I want to start by saying that I have made cheese crackers many, many times, using many different types of cheeses, and that while they never are quite like Cheez-Its, they are all good and they are all easy to make and they are all worth doing, once in a while, when you want to have something really snappy to serve at a dinner party or to give as a gift in a little glass jar. So that’s a subject for another time, perhaps. Here, I want to focus on Fritos, because, frankly, I just spent three hours working on Fritos. The kitchen is cleaned up, mostly, and the results are in.
http://cooking.nytimes.com/recipes/12326-homemade-fritos is the recipe I worked with. I followed the recipe, mixing up the ingredients precisely — I even took out the kitchen scale.
It takes very few ingredients. You’re looking at what it takes. Corn meal, salt, oil. Takes about 30 seconds to put that together. I didn’t include the boiling water in the picture because that’s stupid. But there was water mixed in with the corn meal, salt, and oil. Then I rolled out the dough, as instructed, between two sheets of parchment paper.

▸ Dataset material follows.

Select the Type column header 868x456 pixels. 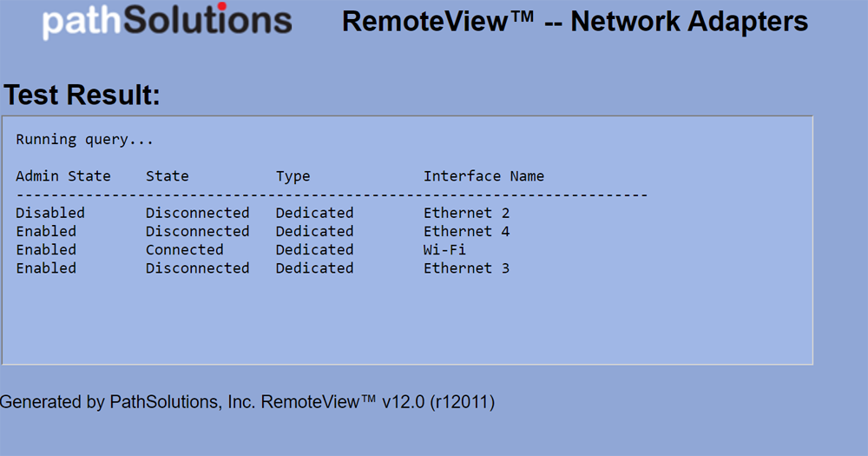pyautogui.click(x=293, y=176)
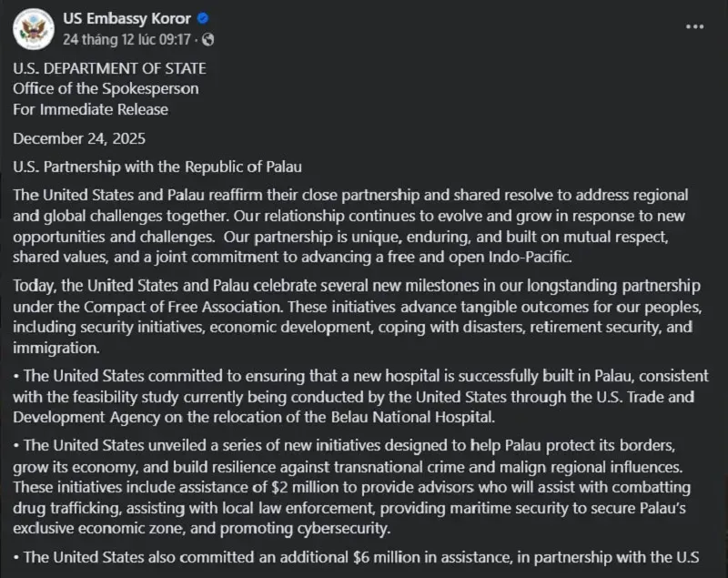Click the Office of the Spokesperson line
The height and width of the screenshot is (578, 728).
pyautogui.click(x=106, y=88)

I scored the corn dough with a bench scraper and put the pan in the oven as instructed: 375° for 12-15 minutes. At 15 minutes, these things were nowhere near done. They looked flabby. I added another five minutes to the timer. Same. I finally set my stopwatch and left the kitchen and went about my business for a while and came back about 15 minutes later. Still looking kind of pathetic. The recipe says to bake until golden brown. The chips were starting to curl up a little at the scored edges, but… nowhere near golden brown. They finally began to get golden brown around the 35 minute mark. I took them out of the oven and this is what I had:

And they don’t even taste very good.
So then I thought, “Ok. The recipe gives you an option for baking and an option for frying. I should try to fry another batch.” So I embarked on a Plan B and Subset B-2, which was this: I’d mix up another batch of the corn batter, and fry half of it in hot oil (something I hate doing, frying things in oil), and bake the other half but in a hotter oven, at 425°.

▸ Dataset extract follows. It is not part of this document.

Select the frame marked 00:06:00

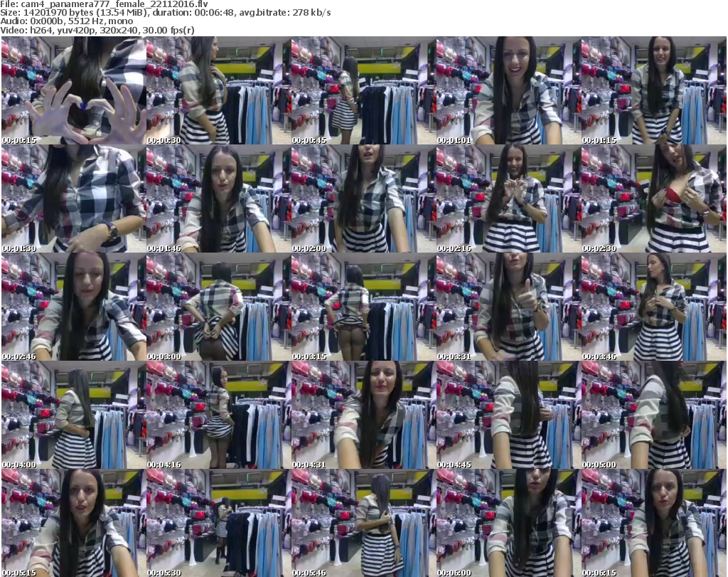(x=508, y=523)
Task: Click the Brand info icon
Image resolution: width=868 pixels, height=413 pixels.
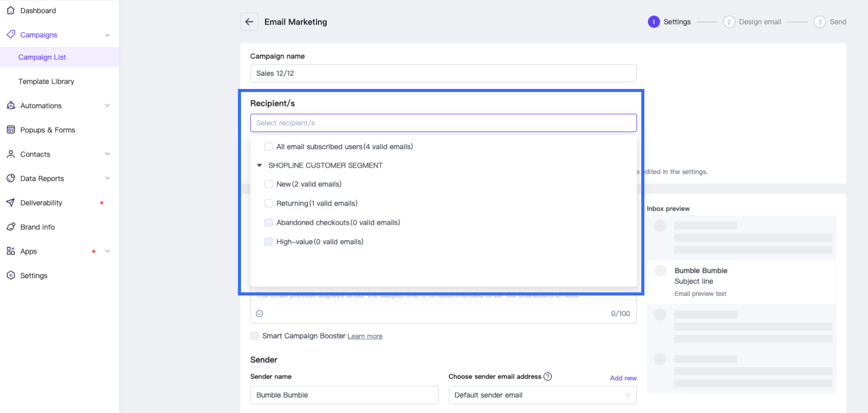Action: click(x=11, y=227)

The second round of baked “Fritos” came out pretty much the way the first batch had — quite unimpressive, with a slightly shorter baking time — and the fried Fritos were a whole other thing entirely. Because it turned out that I had no ability whatsoever to get a nice, neat, rectangular mini-slab of corn batter into the pot of hot oil. I gather that proper Fritos are extruded somehow, from some kind of big pipe into vats of hot oil, and I suppose that if I were more dedicated to this project I could have taken a pastry bag and a flat-tip nozzle and figured out a way to extrude my own Fritos, but seriously. Even I don’t have time for this. So I did the best I could, and what I had in the pot was this:
This looks like…. well, it looks like scrambled eggs, but what it ACTUALLY is, is a small batch of Crunchy Corn Gobbles.
Sorry for the fuzzy photo, but trust me, it’s not any more attractive when in focus.

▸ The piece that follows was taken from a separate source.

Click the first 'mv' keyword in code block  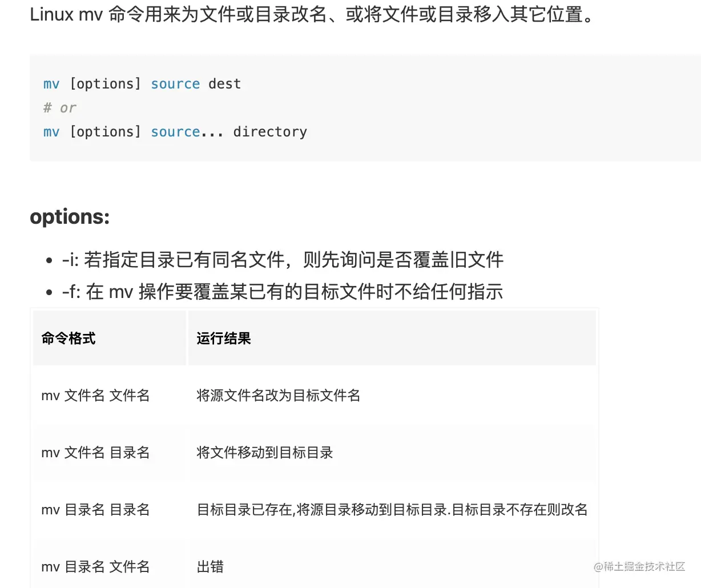point(51,84)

This would be a variant form of Dried Corn Gobbles, available as one of the Six Tempting Toppings at Akbar’n’Jeff’s Frozen Yogurt Hut:
Now, Crunchy Corn Gobbles don’t taste bad, certainly not compared to my baked homemade Fritos, but they aren’t exactly good, either. God knows they’re not worth making an effort to produce. I’d rather eat a Peanut Butter Chunklet.
I spent most of my morning working on this. I still have to wash the greasy frying pan (and I’ve thrown out all that oil, because I just don’t think I’ll want to reuse it for anything), but this experiment is over and done with — finit0 — and the results are these pathetic things.
On the left, the first batch; in the middle, the Crunchy Corn Gobbles; and on the right, the second baked batch, which are sort of leathery and awful. Two batches of homemade Frito batter, and, even if these things tasted good, which they don’t, it still wouldn’t be enough to make for a satisfying snack for two or three people.
The moral of the story is, my instincts were correct. Fritos are like Grape-Nuts. Don’t try this at home. Pay the corporate people their money, and just buy the thing that tastes the way it should.
I think I’ll buy myself a Snickers bar on my way to pick up my daughter at school. After all this work, and so little payback, I could use some junk food that works.